• **What you need to do**
Write each line again exactly as it is, from the opening line of the records below through the one containing "[store logo] (98, 82)", and add nothing.

• **Provided data**
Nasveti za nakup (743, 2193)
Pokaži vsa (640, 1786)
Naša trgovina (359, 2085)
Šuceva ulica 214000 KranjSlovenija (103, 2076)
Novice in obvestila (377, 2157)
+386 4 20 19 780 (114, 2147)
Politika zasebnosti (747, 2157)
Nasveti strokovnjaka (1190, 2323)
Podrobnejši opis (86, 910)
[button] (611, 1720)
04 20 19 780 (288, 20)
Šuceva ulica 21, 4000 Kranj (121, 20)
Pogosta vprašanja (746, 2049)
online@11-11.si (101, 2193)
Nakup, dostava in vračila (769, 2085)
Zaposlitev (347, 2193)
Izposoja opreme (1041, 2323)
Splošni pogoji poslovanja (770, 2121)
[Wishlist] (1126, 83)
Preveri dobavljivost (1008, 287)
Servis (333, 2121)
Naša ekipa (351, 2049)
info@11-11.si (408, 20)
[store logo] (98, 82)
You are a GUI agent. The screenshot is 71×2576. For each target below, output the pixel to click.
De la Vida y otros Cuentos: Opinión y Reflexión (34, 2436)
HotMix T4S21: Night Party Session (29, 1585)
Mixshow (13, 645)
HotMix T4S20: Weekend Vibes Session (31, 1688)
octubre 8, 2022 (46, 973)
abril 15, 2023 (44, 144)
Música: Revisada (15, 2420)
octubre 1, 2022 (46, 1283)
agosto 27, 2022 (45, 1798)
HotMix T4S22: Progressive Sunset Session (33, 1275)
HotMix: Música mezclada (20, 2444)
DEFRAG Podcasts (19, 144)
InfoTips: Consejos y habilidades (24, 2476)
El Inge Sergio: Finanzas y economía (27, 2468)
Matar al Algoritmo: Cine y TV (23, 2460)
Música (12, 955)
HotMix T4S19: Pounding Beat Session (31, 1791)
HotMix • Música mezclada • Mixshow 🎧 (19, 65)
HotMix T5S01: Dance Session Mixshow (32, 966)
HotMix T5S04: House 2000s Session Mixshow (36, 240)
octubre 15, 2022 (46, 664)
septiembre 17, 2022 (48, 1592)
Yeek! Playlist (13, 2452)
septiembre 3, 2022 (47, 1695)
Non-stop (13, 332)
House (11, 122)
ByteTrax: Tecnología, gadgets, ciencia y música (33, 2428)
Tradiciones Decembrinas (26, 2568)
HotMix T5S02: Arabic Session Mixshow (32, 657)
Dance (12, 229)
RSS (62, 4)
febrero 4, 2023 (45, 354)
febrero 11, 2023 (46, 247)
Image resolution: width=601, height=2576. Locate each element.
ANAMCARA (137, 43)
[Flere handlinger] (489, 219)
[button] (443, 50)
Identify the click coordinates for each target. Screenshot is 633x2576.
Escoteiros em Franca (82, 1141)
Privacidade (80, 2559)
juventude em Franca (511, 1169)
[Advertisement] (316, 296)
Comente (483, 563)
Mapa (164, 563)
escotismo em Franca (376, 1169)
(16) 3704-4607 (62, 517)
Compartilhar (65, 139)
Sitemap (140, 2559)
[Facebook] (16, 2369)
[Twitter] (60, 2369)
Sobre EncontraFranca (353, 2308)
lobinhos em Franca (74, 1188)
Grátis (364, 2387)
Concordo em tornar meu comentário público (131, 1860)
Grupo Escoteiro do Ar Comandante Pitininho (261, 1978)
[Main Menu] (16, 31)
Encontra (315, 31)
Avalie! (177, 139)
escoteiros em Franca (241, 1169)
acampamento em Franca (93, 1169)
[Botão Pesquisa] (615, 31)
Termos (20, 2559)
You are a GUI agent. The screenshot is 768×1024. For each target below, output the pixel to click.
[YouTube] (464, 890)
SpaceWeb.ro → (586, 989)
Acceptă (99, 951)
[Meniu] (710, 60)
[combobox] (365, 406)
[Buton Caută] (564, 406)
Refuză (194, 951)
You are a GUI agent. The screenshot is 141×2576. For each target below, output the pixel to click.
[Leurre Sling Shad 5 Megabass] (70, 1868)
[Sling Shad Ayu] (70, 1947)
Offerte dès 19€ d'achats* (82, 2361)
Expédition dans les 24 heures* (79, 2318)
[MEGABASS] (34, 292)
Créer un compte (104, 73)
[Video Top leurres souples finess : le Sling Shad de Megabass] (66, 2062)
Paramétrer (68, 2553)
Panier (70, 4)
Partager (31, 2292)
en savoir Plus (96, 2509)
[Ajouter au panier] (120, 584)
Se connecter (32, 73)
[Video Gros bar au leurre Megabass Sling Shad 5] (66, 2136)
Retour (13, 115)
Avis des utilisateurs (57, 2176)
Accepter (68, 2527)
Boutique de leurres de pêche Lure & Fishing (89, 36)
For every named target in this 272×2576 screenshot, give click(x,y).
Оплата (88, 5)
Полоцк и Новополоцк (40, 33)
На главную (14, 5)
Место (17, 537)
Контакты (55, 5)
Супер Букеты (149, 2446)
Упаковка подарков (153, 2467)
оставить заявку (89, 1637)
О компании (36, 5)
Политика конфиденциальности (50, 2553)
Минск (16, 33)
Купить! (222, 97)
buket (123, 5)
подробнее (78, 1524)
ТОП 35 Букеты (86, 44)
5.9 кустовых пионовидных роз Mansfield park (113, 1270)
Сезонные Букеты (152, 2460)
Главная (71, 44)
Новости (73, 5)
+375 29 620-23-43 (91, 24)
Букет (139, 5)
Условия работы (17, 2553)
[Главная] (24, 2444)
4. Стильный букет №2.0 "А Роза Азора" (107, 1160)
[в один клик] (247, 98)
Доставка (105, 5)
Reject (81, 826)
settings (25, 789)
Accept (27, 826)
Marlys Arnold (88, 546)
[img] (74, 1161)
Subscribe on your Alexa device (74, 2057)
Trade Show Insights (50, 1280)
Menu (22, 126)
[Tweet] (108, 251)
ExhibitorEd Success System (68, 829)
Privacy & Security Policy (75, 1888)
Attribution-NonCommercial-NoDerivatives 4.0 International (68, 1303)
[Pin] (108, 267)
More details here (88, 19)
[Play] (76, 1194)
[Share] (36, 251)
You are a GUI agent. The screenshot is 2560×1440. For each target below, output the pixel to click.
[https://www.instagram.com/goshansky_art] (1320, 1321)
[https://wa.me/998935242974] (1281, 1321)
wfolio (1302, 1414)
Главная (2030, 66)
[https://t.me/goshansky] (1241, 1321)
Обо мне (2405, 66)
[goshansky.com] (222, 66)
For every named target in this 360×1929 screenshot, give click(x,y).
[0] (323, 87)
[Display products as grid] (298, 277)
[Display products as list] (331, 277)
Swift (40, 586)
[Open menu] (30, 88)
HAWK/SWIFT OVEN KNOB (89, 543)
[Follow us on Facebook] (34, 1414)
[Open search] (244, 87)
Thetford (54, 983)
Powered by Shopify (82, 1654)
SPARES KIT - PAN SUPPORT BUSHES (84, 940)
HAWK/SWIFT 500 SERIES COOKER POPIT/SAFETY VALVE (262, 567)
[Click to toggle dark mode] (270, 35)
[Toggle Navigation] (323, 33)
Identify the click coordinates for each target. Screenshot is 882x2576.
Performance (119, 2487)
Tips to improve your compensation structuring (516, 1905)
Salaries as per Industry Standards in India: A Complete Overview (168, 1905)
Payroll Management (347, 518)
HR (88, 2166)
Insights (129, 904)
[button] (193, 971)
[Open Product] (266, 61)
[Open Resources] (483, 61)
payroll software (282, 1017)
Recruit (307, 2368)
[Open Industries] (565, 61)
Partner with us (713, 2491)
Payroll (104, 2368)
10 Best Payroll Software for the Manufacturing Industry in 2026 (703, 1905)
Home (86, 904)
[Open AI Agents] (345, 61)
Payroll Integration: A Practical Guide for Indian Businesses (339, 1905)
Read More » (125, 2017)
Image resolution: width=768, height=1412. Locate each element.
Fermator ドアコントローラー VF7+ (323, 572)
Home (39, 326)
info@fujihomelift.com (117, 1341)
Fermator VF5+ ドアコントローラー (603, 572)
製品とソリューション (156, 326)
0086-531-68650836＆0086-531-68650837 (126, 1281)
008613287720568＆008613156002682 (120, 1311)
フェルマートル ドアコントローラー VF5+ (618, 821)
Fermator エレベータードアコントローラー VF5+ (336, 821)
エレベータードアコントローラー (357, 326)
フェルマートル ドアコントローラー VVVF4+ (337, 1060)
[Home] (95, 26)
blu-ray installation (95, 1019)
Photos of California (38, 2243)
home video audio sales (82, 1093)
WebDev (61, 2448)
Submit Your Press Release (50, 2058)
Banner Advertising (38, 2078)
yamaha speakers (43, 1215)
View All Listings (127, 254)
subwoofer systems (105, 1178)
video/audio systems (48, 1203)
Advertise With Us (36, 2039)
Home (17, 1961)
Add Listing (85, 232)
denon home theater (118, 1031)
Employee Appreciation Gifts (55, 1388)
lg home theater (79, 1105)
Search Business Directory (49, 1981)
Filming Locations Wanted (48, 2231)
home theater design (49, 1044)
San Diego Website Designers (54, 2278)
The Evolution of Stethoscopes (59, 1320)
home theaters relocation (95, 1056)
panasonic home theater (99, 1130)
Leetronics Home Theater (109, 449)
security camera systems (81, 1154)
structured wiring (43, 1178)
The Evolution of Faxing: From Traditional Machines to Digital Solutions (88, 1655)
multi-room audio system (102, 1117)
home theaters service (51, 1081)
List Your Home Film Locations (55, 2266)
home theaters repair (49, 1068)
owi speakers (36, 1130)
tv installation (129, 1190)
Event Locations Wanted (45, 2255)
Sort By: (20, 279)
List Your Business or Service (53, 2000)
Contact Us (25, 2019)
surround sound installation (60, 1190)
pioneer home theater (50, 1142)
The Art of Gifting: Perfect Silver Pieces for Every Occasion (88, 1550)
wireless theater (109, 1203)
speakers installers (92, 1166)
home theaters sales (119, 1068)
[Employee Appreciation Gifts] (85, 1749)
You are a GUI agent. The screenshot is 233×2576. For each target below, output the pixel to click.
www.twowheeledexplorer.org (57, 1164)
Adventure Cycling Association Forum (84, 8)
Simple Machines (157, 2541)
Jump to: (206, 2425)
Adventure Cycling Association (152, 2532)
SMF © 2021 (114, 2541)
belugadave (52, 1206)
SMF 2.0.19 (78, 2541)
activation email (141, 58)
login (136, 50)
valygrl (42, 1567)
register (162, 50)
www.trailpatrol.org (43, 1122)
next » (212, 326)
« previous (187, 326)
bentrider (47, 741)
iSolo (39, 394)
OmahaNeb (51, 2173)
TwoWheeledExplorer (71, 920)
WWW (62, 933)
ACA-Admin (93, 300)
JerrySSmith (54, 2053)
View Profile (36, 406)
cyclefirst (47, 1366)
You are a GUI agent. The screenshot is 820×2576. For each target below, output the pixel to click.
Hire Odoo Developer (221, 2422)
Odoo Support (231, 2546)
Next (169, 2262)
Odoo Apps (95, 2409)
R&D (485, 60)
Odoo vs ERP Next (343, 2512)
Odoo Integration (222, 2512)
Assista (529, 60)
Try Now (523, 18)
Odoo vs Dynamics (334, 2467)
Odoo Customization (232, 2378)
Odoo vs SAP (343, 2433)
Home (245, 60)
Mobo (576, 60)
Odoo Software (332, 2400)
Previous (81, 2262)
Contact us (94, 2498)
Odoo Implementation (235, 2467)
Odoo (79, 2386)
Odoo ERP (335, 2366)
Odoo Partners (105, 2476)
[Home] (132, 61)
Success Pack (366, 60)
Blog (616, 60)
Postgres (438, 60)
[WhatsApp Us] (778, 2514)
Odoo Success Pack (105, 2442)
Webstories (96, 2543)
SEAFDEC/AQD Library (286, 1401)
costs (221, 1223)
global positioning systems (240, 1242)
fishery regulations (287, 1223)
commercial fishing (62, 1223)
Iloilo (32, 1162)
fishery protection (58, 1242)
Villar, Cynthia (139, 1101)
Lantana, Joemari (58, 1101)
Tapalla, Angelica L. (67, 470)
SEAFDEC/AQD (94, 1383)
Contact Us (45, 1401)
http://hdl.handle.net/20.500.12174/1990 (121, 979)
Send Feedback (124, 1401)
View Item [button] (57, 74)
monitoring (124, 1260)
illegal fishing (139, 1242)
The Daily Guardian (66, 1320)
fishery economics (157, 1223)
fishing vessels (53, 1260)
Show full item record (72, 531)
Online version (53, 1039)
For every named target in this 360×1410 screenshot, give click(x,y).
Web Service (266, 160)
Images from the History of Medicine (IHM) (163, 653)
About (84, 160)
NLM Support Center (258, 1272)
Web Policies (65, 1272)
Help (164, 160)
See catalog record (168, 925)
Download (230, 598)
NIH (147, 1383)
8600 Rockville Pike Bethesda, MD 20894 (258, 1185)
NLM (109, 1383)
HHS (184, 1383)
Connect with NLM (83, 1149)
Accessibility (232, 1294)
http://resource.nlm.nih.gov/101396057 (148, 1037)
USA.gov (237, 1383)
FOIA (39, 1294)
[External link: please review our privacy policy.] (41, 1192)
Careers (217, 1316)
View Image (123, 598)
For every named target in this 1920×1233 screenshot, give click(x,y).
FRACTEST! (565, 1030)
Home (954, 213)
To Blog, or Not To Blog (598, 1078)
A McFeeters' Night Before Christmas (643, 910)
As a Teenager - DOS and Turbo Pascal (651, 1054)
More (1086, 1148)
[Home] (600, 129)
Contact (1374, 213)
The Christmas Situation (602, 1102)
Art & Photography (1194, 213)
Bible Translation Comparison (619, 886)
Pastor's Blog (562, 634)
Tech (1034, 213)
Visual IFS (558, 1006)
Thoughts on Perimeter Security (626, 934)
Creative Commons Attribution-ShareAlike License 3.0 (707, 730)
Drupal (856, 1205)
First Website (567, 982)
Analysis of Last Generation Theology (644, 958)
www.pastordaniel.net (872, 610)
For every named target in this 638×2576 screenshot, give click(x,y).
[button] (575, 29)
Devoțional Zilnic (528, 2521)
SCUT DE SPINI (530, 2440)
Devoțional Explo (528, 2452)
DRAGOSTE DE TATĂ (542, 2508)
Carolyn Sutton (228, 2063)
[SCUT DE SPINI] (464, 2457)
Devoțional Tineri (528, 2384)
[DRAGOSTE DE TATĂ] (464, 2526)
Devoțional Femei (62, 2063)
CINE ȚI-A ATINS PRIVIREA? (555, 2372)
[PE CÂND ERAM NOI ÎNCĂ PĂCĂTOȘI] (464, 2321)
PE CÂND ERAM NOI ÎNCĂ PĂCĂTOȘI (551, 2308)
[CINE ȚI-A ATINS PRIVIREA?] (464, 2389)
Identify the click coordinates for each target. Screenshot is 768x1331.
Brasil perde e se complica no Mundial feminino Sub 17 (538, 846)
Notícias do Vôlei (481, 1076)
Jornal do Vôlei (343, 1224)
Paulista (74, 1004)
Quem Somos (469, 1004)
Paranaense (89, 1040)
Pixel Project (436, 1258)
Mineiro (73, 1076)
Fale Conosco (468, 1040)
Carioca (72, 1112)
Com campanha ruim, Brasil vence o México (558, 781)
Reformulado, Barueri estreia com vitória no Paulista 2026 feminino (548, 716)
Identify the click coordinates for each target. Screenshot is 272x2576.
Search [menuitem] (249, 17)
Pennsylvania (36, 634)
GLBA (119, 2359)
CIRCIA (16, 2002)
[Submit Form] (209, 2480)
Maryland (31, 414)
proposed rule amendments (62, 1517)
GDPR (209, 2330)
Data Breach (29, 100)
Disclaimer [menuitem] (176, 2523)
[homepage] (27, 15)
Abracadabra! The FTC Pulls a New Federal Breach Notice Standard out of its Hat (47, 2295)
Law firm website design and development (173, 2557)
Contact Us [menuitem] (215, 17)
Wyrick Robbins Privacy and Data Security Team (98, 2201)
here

• **Solution to this exercise**
Nasveti za nakup (743, 2193)
Pokaži vsa (640, 1786)
Naša trgovina (359, 2085)
Šuceva ulica 214000 KranjSlovenija (103, 2076)
Novice in obvestila (377, 2157)
+386 4 20 19 780 (114, 2147)
Politika zasebnosti (747, 2157)
Nasveti strokovnjaka (1190, 2323)
Podrobnejši opis (86, 910)
[button] (611, 1720)
04 20 19 780 (288, 20)
Šuceva ulica 21, 4000 Kranj (121, 20)
Pogosta vprašanja (746, 2049)
online@11-11.si (101, 2193)
Nakup, dostava in vračila (769, 2085)
Zaposlitev (347, 2193)
Izposoja opreme (1041, 2323)
Splošni pogoji poslovanja (770, 2121)
[Wishlist] (1126, 83)
Preveri dobavljivost (1008, 287)
Servis (333, 2121)
Naša ekipa (351, 2049)
info@11-11.si (408, 20)
[store logo] (98, 82)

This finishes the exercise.